It can also be divided into four cases:

1) When ${\alpha }_{1}\ne 0$ , ${\alpha }_{2}\ne 0$ , we can obtain ${\beta }_{2}={\lambda }_{7}$ , adjust $\frac{1}{a}$ , make ${\beta }_{6}=1$ . Let ${\beta }_{3}={\beta }_{4}={\beta }_{5}=0$ , we can obtain ${\epsilon }_{3}=-\frac{{\alpha }_{3}}{2{\alpha }_{2}}$ , ${\epsilon }_{4}=-\frac{{\alpha }_{4}}{{\alpha }_{2}}$ , ${\epsilon }_{5}=-\frac{{\text{e}}^{-{\epsilon }_{7}}{\alpha }_{5}}{{\alpha }_{1}\left(-1+\beta \right)}$ , we have $\stackrel{¯}{{\beta }_{11}}=\left(\lambda ,\lambda ,0,0,0,1,0\right)$ .

2) When ${\alpha }_{1}\ne 0$ , ${\alpha }_{2}=0$ , it can also be divided into four cases:

a) when ${\alpha }_{3}\ne 0$ , ${\alpha }_{4}\ne 0$ , we have $\stackrel{¯}{{\beta }_{12}}=\left(\lambda ,0,1,1,0,1,0\right)$ ;

b) when ${\alpha }_{3}\ne 0$ , ${\alpha }_{4}=0$ , we have $\stackrel{¯}{{\beta }_{13}}=\left(1,0,1,0,0,1,0\right)$ ;

c) when ${\alpha }_{3}=0$ , ${\alpha }_{4}\ne 0$ , we have $\stackrel{¯}{{\beta }_{14}}=\left(\lambda ,0,0,1,0,1,0\right)$ ;

d) when ${\alpha }_{3}=0$ , ${\alpha }_{4}=0$ , we have $\stackrel{¯}{{\beta }_{15}}=\left(1,0,0,0,0,1,0\right)$ .

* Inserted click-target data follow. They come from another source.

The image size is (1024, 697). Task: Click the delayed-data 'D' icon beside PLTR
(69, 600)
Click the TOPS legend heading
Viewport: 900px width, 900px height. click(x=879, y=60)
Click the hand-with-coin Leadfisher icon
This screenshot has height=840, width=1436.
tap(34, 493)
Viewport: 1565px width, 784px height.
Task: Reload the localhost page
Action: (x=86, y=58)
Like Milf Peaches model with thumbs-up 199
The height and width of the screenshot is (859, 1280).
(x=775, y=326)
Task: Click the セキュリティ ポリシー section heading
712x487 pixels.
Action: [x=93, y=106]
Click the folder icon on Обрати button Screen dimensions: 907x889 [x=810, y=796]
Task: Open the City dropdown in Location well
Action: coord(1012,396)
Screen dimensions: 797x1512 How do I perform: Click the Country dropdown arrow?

3) When ${\alpha }_{1}=0$ , ${\alpha }_{2}\ne 0$ , if ${\alpha }_{5}\ne 0$ ,

${\text{e}}^{\left(1-\beta \right){\epsilon }_{1}-{\epsilon }_{7}}{\alpha }_{5}=\left\{\begin{array}{l}1,\text{\hspace{0.17em}}\text{\hspace{0.17em}}\text{\hspace{0.17em}}\text{\hspace{0.17em}}{\alpha }_{5}>0\\ -1,\text{\hspace{0.17em}}\text{\hspace{0.17em}}{\alpha }_{5}<0\end{array}$

We have $\stackrel{¯}{{\beta }_{16}}=\left(0,1,0,0,±1,1,0\right)$ , if ${\alpha }_{5}=0$ , we have $\stackrel{¯}{{\beta }_{17}}=\left(0,1,0,0,0,1,0\right)$ .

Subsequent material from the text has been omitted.